Task instructions = Select the lines of the records containing the word "computer" and list them.

Data extract =

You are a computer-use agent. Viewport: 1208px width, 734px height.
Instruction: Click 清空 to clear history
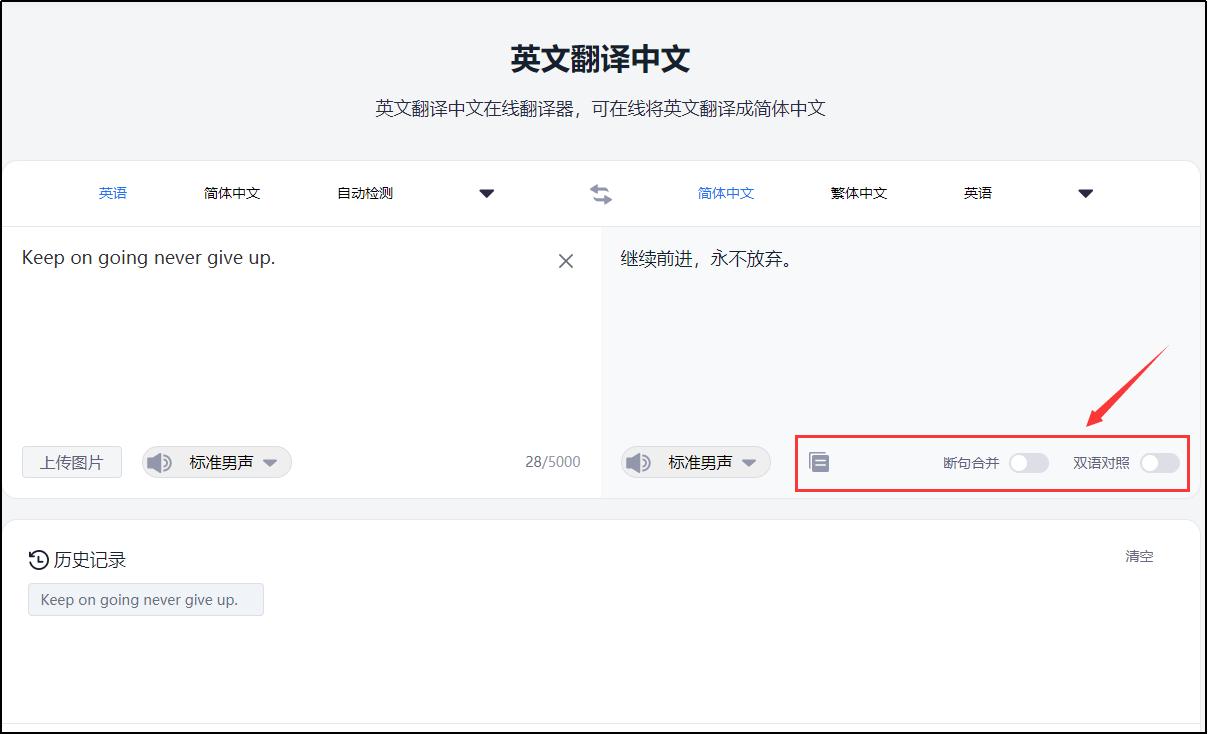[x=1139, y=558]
--
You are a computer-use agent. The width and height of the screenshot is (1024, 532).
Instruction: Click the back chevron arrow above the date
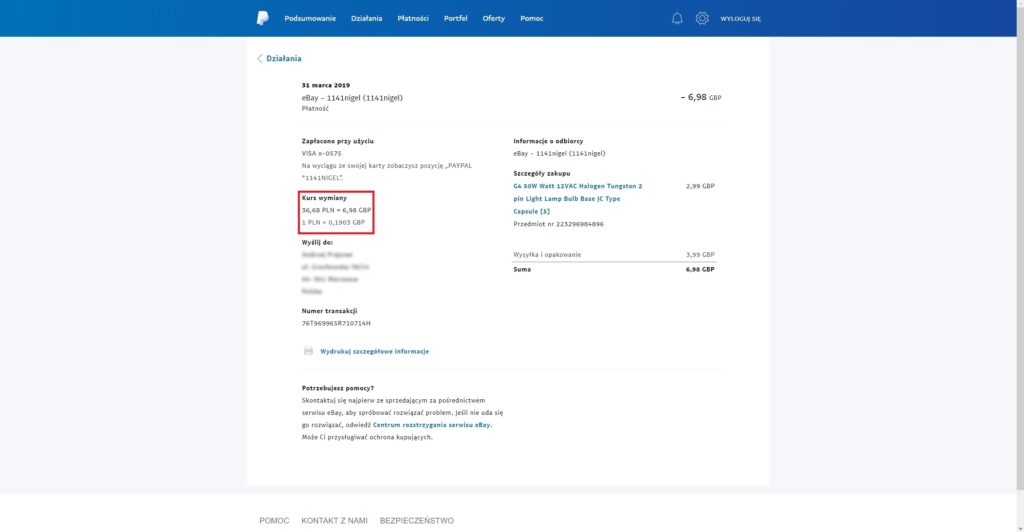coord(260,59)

Written answer =
You are a computer-use agent. Viewport: 1208px width, 734px height.
You are a computer-use agent. The width and height of the screenshot is (1024, 532).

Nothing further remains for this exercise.